Required work> Take each line from the material below that includes the string "Choose" and copy it.

━━━━━━━━

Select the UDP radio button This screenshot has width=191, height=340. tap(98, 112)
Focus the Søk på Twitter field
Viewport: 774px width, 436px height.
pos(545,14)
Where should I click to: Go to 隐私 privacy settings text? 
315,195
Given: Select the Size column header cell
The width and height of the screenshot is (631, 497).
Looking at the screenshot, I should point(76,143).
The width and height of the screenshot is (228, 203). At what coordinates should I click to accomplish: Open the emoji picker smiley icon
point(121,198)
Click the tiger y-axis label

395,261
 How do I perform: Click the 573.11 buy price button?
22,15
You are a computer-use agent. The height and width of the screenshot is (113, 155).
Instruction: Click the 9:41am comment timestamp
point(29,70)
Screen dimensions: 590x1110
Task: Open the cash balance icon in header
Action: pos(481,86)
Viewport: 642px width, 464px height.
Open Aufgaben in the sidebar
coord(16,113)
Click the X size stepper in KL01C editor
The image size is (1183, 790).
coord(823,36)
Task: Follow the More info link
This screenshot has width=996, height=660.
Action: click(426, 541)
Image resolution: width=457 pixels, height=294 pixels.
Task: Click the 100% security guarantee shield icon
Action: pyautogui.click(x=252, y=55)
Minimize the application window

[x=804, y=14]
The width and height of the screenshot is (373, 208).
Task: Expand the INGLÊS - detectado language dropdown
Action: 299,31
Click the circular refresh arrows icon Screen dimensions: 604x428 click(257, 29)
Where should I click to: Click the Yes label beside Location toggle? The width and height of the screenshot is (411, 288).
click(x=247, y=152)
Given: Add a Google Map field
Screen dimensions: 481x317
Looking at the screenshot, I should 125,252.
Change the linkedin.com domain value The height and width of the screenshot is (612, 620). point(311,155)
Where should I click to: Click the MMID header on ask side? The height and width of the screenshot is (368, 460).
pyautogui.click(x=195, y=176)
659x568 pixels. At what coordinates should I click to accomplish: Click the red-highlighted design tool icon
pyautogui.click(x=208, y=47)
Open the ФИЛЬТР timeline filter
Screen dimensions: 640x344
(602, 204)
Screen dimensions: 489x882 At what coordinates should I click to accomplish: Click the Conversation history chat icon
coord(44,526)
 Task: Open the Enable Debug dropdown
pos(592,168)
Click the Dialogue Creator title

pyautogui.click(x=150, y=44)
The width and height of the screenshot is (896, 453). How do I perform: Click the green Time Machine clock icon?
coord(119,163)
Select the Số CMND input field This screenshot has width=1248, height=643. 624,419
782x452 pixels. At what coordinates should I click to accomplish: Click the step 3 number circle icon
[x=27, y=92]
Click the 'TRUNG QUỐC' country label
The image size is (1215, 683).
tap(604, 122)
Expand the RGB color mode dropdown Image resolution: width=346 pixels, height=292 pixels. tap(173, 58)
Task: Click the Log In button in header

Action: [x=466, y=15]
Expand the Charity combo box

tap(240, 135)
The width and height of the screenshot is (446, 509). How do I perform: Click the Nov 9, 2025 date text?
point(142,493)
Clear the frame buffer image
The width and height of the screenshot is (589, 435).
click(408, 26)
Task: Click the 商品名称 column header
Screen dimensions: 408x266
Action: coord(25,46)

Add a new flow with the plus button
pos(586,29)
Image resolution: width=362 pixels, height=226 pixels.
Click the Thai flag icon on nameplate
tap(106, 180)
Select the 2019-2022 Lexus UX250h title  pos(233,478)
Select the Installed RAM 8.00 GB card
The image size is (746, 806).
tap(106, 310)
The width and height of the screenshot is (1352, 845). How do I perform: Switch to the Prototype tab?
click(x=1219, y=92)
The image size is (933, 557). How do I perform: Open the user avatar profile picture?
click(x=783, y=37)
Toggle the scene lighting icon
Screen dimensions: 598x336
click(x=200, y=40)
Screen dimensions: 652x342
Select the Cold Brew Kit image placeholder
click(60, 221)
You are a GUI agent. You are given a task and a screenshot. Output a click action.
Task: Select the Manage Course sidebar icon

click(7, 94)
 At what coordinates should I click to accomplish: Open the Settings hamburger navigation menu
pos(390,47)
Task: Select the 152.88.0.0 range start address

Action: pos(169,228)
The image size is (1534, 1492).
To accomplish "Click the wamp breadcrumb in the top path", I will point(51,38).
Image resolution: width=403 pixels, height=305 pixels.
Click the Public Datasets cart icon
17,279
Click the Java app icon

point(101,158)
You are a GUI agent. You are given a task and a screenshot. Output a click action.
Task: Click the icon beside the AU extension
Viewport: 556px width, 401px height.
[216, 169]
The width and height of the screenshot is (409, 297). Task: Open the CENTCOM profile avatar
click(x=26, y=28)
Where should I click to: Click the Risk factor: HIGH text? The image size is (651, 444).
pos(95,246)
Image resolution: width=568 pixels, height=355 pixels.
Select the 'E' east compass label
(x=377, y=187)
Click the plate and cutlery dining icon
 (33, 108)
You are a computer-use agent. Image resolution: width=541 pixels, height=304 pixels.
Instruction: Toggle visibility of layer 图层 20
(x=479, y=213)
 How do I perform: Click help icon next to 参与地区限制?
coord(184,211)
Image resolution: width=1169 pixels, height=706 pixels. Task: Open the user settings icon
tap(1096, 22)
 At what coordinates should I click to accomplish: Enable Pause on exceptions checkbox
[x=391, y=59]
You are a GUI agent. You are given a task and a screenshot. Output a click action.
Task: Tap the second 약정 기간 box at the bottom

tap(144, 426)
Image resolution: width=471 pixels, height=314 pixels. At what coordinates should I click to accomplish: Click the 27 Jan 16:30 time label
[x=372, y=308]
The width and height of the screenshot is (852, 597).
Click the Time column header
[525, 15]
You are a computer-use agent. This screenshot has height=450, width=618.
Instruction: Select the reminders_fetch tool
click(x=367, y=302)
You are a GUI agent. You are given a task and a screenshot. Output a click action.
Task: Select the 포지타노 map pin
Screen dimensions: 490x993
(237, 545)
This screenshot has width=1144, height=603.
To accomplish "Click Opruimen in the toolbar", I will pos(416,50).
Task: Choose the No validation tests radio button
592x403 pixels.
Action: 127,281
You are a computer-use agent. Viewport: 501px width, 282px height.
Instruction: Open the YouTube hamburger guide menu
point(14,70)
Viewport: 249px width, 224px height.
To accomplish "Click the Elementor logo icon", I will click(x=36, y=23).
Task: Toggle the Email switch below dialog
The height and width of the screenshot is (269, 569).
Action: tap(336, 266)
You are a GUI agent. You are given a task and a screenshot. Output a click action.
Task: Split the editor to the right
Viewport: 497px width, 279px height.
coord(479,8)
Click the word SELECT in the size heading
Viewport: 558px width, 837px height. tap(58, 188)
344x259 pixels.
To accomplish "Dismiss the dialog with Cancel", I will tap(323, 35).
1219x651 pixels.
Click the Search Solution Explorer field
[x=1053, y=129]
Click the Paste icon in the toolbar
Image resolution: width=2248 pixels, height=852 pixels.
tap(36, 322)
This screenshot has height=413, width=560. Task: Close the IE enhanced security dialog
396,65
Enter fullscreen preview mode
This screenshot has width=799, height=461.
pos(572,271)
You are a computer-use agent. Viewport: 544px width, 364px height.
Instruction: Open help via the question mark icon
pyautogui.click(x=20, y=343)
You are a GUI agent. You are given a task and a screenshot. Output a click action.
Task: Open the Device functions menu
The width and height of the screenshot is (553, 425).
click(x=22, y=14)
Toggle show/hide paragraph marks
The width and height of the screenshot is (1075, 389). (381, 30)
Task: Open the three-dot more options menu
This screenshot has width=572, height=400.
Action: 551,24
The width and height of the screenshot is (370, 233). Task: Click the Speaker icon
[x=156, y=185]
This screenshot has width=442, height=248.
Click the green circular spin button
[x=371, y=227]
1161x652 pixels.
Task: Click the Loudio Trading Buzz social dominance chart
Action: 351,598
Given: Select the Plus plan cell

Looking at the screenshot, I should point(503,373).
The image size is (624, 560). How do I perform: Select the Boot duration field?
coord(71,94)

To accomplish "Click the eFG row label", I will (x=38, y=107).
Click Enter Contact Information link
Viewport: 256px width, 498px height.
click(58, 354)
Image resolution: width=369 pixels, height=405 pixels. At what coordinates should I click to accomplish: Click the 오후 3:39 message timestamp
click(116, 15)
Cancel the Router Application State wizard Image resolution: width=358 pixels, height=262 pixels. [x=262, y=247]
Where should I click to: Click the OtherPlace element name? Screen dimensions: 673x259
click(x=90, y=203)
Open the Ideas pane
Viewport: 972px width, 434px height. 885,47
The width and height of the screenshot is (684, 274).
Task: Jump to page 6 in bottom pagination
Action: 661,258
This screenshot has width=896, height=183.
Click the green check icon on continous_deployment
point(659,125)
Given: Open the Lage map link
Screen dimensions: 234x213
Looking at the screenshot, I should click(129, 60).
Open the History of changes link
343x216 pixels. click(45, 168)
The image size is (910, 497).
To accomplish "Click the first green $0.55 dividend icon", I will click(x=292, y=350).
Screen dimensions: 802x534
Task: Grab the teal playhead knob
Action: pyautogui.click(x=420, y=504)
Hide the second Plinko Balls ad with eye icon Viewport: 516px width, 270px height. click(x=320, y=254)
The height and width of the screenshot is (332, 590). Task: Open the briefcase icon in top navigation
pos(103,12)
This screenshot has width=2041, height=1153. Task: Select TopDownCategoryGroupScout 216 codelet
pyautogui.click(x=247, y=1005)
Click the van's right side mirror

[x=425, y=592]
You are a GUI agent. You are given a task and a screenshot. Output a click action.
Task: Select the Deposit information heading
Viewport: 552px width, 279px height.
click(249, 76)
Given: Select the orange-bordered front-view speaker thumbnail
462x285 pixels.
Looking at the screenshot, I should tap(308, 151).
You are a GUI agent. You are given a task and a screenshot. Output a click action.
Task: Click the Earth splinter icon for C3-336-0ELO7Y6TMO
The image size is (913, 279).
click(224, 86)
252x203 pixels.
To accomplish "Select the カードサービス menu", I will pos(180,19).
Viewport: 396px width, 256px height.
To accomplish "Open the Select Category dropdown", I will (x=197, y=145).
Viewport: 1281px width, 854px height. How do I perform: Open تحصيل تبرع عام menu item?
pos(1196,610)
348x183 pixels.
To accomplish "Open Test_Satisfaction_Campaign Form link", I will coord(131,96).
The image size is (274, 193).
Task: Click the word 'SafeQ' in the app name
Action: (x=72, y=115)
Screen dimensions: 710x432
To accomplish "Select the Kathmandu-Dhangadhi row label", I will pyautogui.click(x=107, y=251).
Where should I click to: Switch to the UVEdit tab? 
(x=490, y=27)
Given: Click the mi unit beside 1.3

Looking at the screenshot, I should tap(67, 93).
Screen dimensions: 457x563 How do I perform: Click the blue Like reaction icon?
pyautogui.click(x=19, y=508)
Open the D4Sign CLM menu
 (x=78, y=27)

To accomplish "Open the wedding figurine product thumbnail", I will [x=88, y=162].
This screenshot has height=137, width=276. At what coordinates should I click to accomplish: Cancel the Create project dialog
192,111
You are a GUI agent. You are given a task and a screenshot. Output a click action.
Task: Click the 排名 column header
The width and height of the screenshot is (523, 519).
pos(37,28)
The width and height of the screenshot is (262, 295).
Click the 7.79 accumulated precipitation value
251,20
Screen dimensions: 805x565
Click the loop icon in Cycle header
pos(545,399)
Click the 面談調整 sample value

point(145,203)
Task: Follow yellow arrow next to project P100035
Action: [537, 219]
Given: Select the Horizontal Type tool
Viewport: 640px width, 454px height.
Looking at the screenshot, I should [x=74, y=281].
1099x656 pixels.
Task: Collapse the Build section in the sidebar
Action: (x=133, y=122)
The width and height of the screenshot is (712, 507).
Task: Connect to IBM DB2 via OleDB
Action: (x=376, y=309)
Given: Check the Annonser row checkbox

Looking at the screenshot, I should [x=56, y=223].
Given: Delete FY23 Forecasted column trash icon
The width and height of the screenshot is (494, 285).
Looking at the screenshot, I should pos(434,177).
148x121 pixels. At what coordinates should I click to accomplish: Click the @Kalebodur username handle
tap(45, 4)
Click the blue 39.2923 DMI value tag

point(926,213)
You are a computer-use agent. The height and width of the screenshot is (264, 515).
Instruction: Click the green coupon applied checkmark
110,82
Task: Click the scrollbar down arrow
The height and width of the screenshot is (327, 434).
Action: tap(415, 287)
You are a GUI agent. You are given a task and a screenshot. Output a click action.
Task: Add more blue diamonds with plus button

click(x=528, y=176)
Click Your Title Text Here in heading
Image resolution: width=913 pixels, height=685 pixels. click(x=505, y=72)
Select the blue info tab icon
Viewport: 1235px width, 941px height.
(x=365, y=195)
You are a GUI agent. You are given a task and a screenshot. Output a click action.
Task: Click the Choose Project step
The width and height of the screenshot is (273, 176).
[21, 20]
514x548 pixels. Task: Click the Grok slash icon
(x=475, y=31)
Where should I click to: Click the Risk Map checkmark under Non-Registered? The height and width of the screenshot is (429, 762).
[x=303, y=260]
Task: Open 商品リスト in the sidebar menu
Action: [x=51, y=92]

━━━━━━━━

Response for this exercise>
Task: Choose the No validation tests radio button
Task: Click the Choose Project step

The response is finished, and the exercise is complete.